* [Your goal]:
Show every line in the records below that contains the word "agent".

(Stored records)
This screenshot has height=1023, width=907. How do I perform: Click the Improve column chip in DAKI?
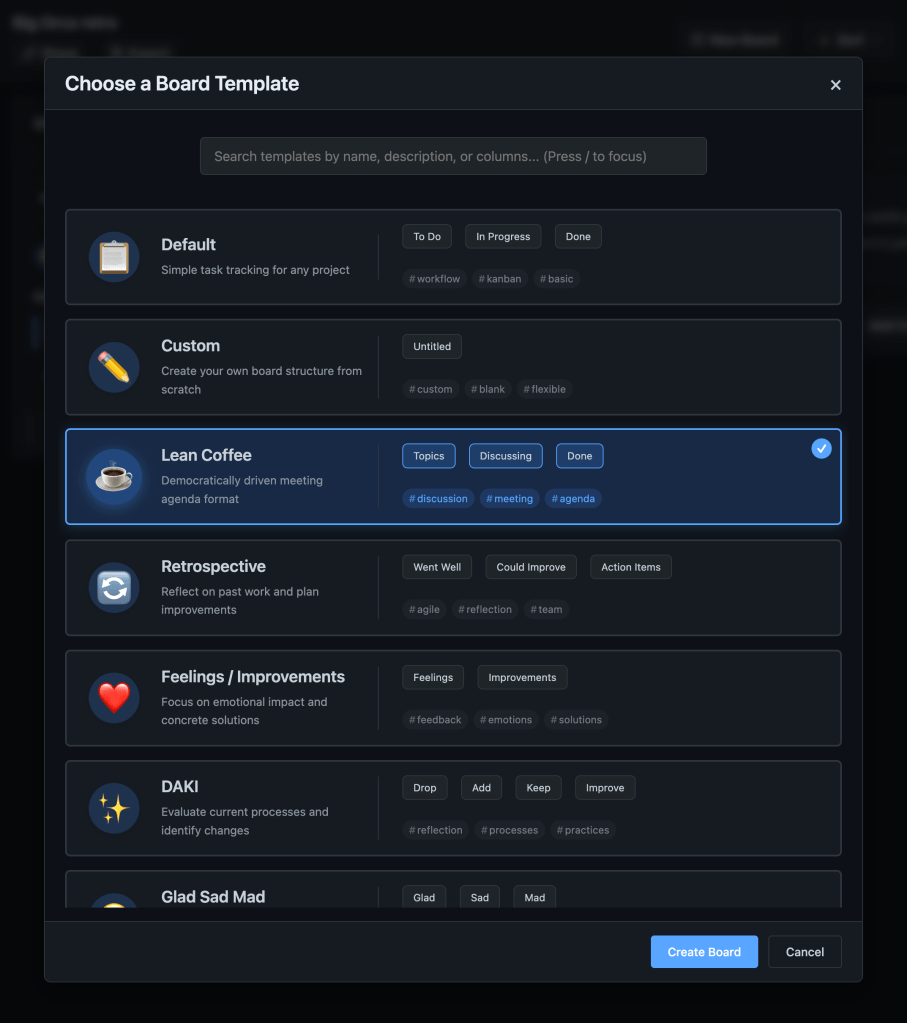tap(604, 788)
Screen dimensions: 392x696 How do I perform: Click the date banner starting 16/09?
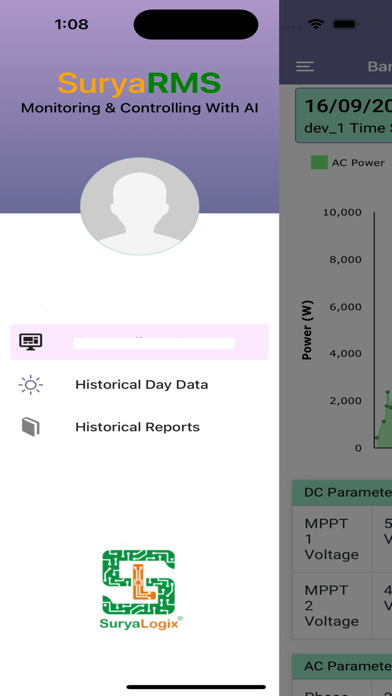click(344, 115)
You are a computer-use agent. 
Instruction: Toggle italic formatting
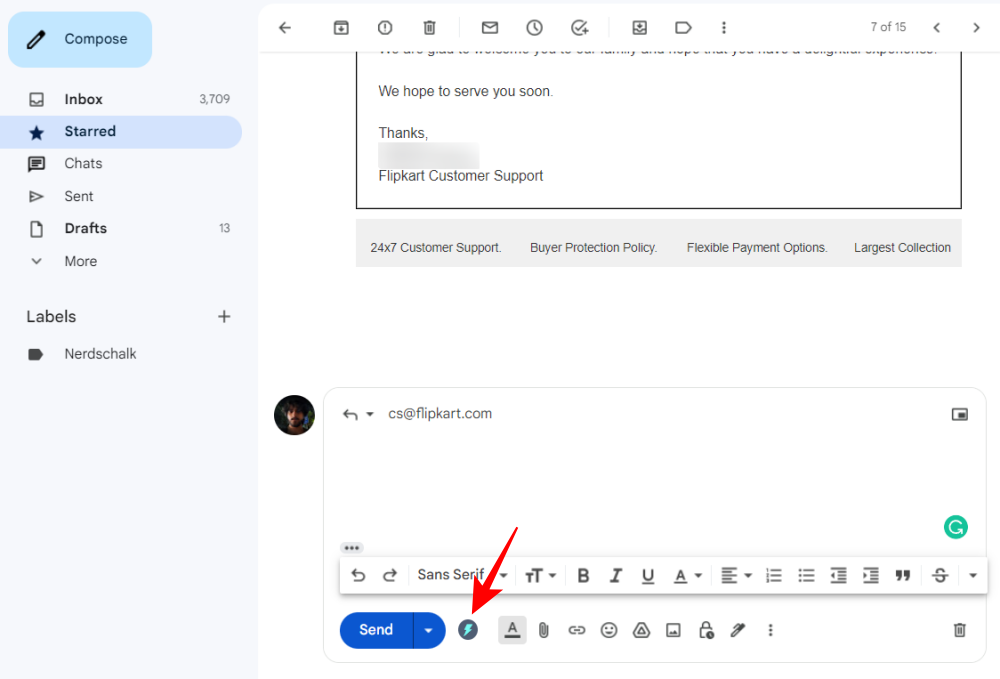click(x=615, y=575)
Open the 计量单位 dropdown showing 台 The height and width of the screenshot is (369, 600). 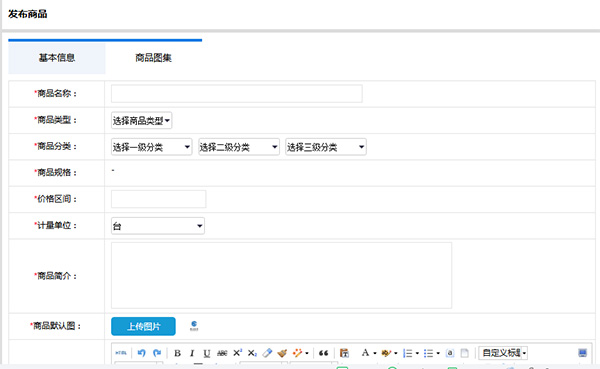(x=158, y=226)
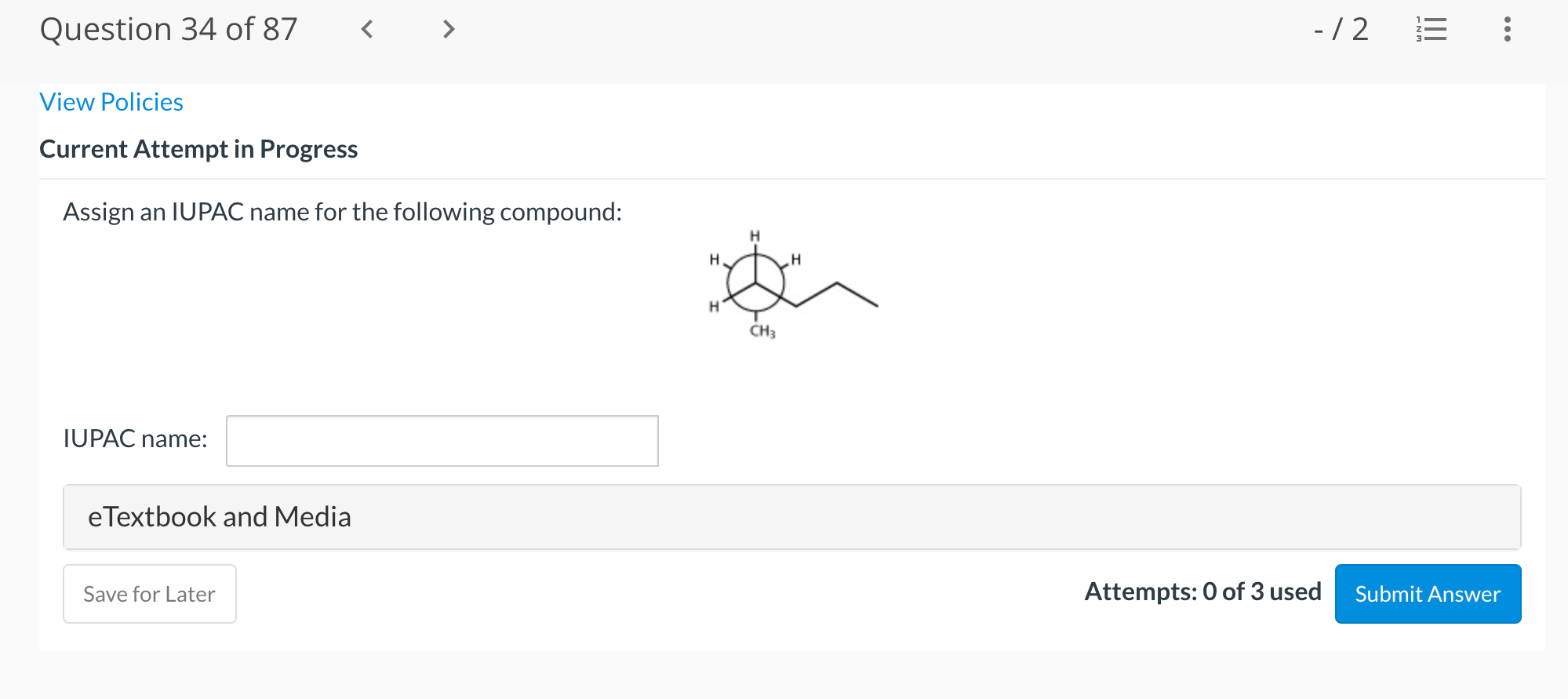This screenshot has width=1568, height=699.
Task: Click the question prompt about IUPAC name
Action: pyautogui.click(x=342, y=212)
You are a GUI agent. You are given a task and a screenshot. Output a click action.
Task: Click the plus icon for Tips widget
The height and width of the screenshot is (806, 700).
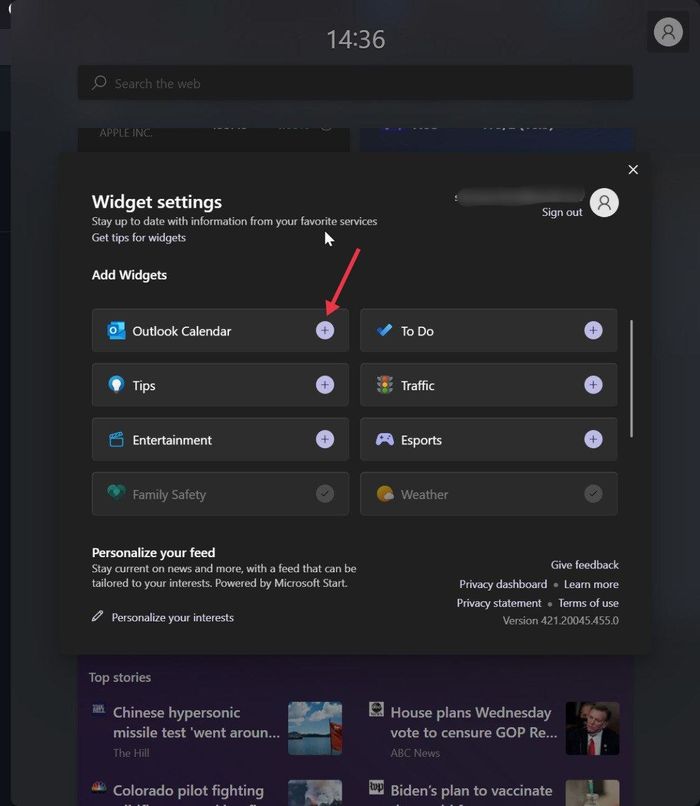pyautogui.click(x=325, y=385)
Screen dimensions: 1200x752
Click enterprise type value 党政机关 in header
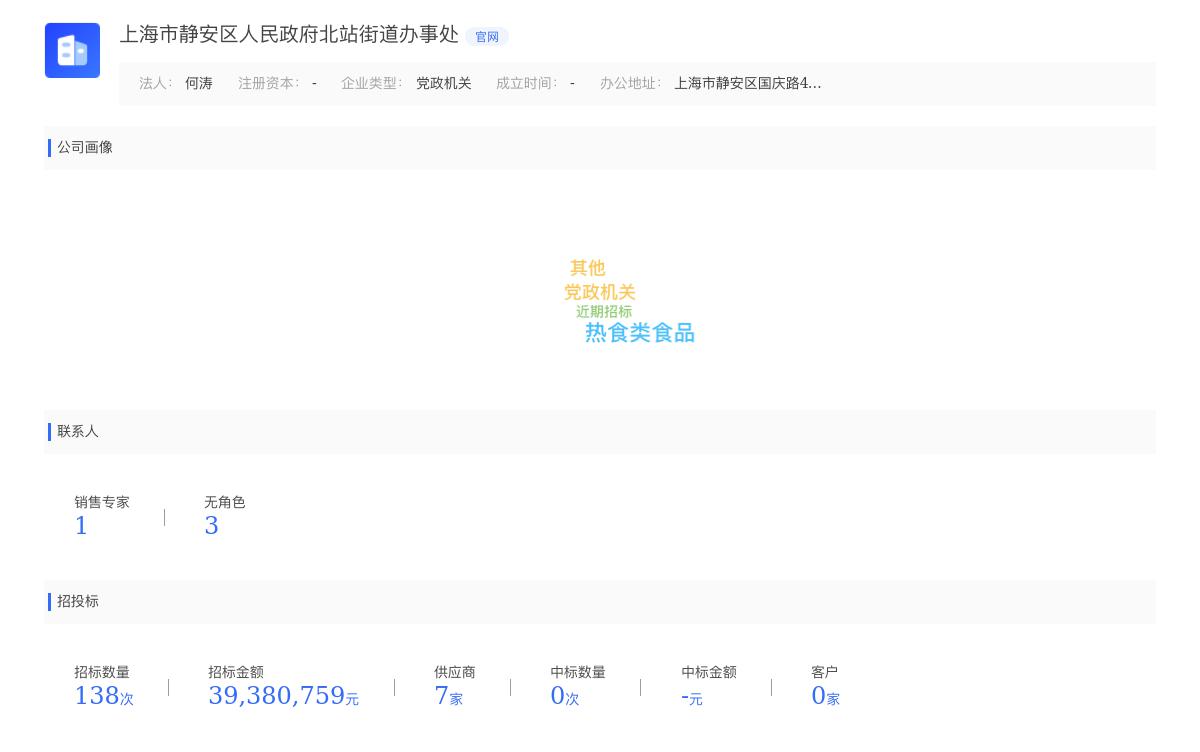coord(443,84)
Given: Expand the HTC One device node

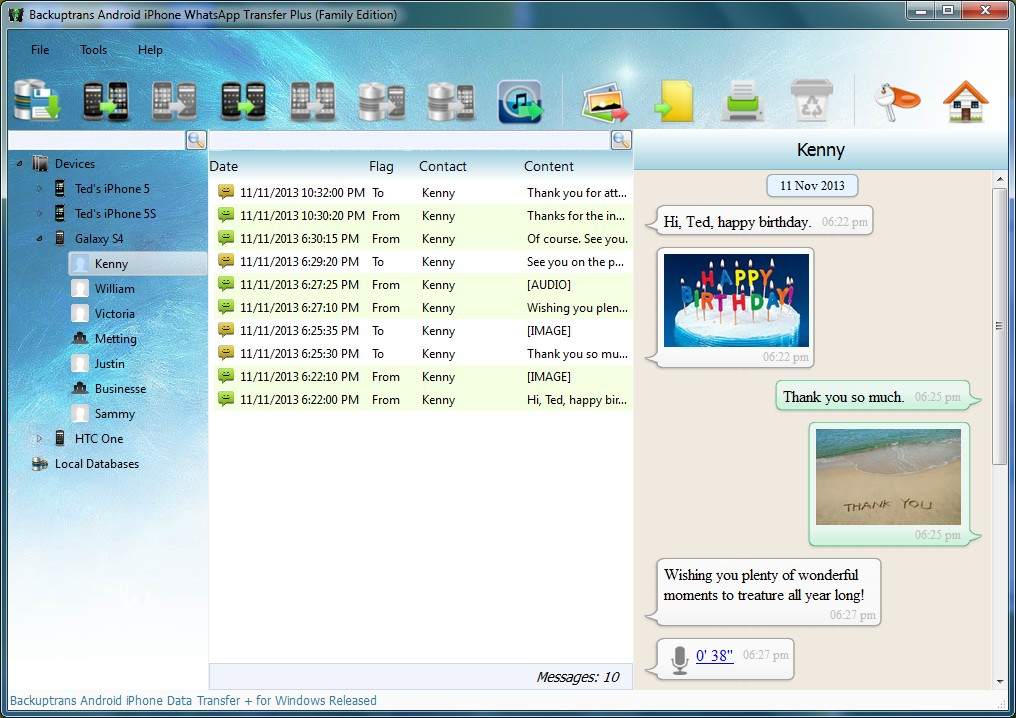Looking at the screenshot, I should click(41, 438).
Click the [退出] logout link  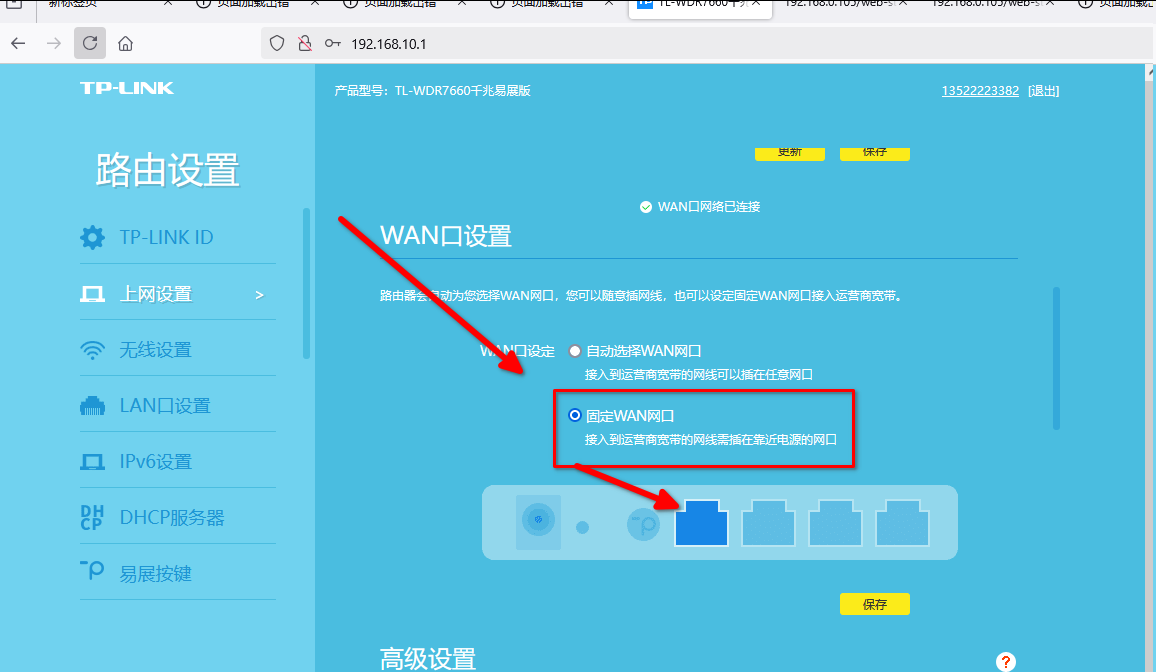point(1043,91)
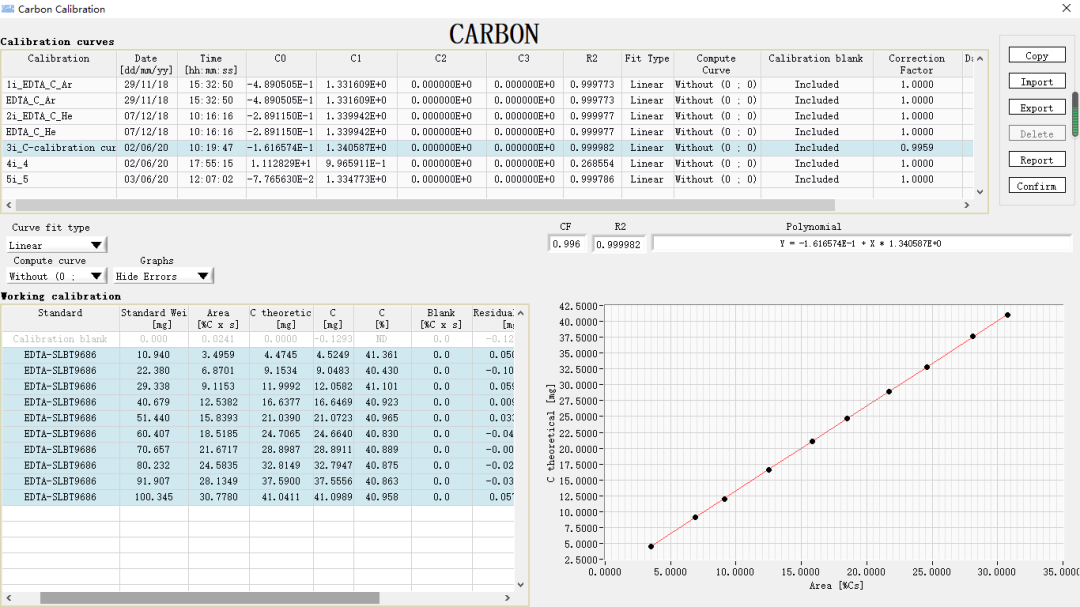Select the 3i_C-calibration curve row

pyautogui.click(x=60, y=148)
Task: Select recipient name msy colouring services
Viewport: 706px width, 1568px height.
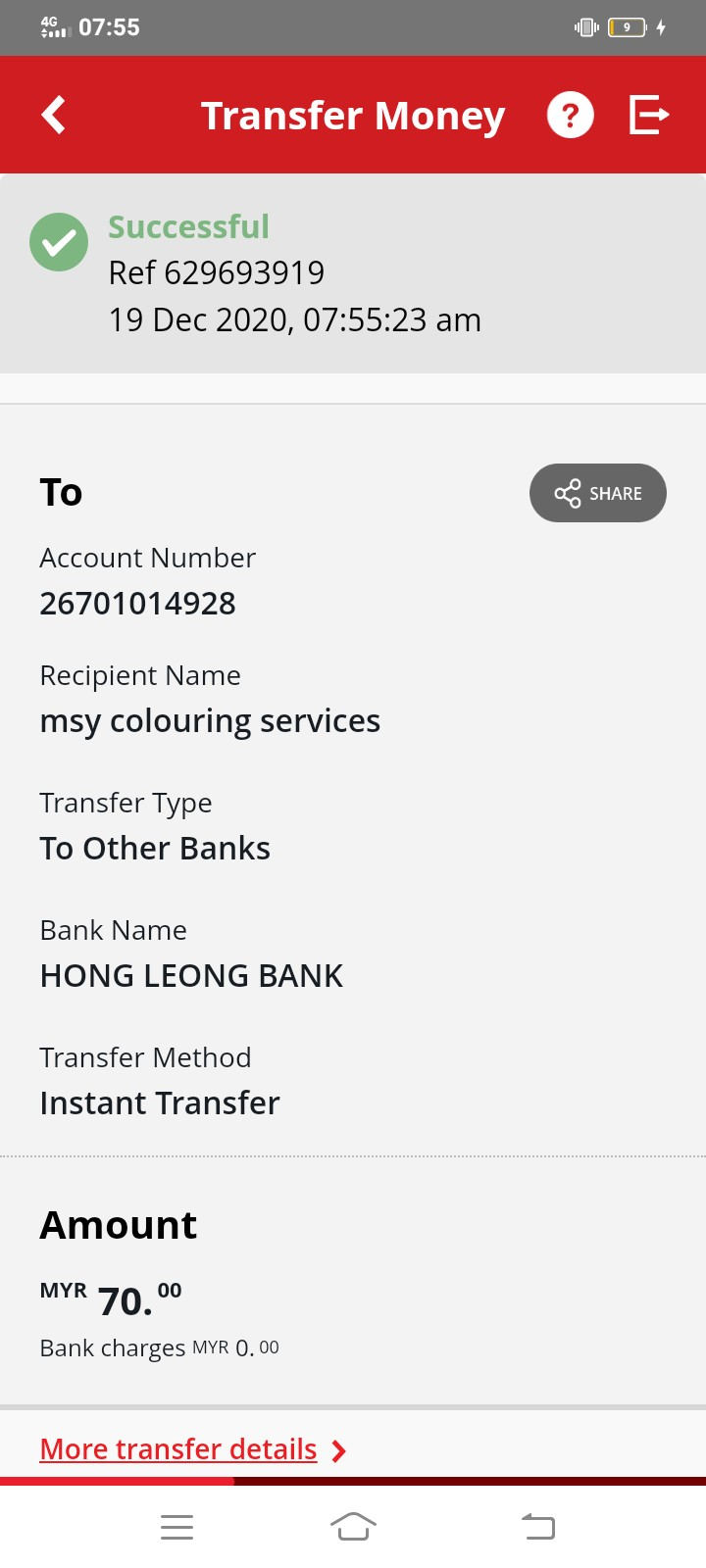Action: [210, 721]
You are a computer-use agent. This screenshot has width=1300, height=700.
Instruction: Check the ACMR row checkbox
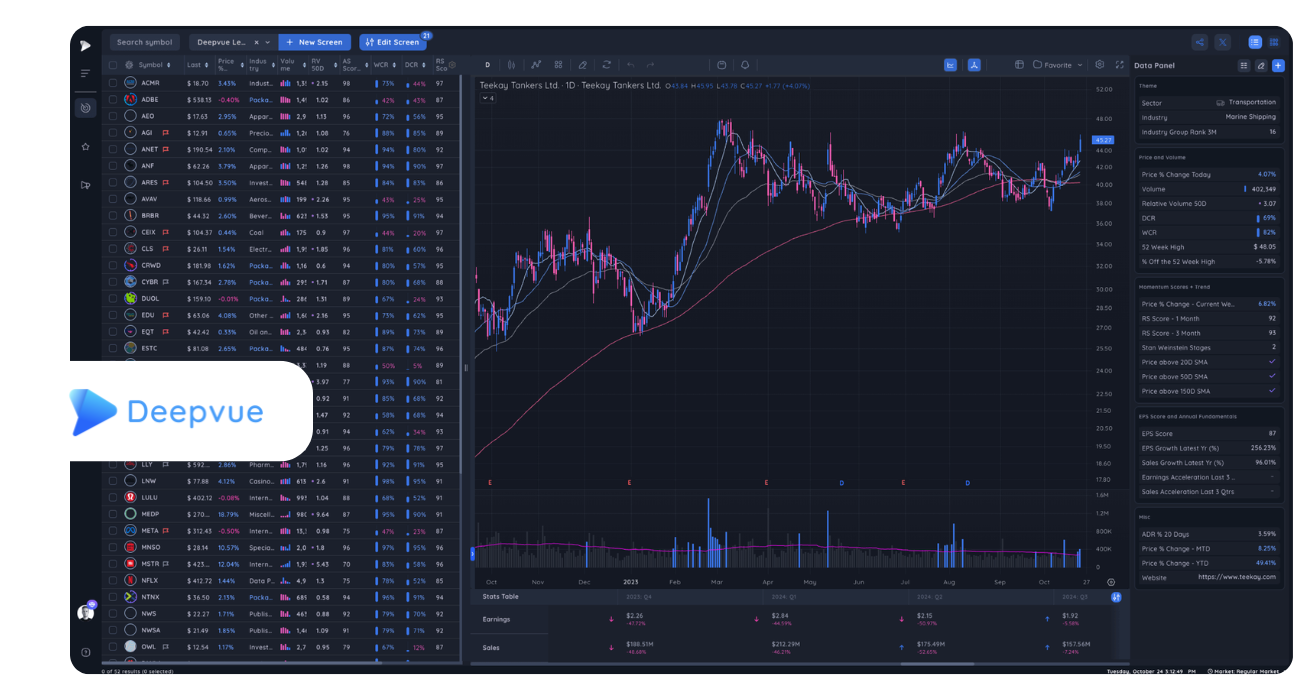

* [Exercise result]:
You are a computer-use agent. 
You are a GUI agent. You are given a task and a screenshot. Output a click action.
You are a computer-use agent. This screenshot has width=1300, height=700.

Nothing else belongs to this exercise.